When we began to move, it wasn’t really dancing—just some glorified swaying. Back and forth, nice and easy. For once, my brain was perfectly content to keep its hands to itself. My muscles moved slow, like honey. We were completely out of sync with the song, and then we weren’t even moving at all. My cheek rested on his shoulder. The hand on the small of my back slipped under my shirt and curled against the skin there.

When the bells rang again, this time signaling lights-out across the camp, there was an audible groan, loud enough to get Liam chuckling. I didn’t realize how tired I was until we separated.

“Bed time,” he called, waving Zu over. She stood, brushing herself off, signaling something to the group of kids she was leaving.

The fire popped and hissed, buckling under a steady stream of water from a nearby hose. The sound it made was like an animal having the life squeezed out of it. And when the light was finally gone, settling down into a pile of unimpressive embers spread out among the ash, there was nothing but a screen of smoke to separate me from where Clancy Gray sat on the other side of the pit, watching me with dark eyes.

TWENTY-TWO

THAT WAS SOMETHING Clancy Gray liked to do, apparently—watch me.

Watch me while I sat out on the porch helping Zu lace her new tennis shoes before walking with her and Hina to the cabin serving as the classroom.

Watch me tease Chubs for being the first and only one to get bitten by a tick.

Watch me wait by the fire pit with Lee for Mike to arrive with what our duties would be during our time at East River.

All this watching from the window on the second story of the office, where he appeared to control everything and do nothing.

Mike had mentioned that everyone older than thirteen would be responsible for doing some work; I just hadn’t realized that the assignments were chosen for you. I didn’t mind helping out in the pantry, organizing and counting our supplies—but I would have so preferred being out with Chubs in the camp’s small garden, or running around the forest with Liam on security detail. It was strange not to spend my entire day with them.

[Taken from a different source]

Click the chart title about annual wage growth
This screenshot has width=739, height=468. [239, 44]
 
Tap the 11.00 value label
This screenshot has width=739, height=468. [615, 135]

The kids I worked with were nice enough; more than nice, actually. Most had never seen the inside of a camp but then again, I had never cooked a meal, so it wasn’t like any of us were winning in the life experience department. What I liked most was their brand of pluck. Lizzie, for instance, had been hiding out at East River for close to two years, having narrowly escaped capture by PSFs who had pulled her parents’ car over in Maryland.

“You just got out and ran?” I asked.

“Like the wind,” she confirmed. “Didn’t have anything on me at all, ’cept what I was wearing. I tried to meet up with my parents again, but they never went back to our old house. I got picked up by a tribe of Greens and brought here.”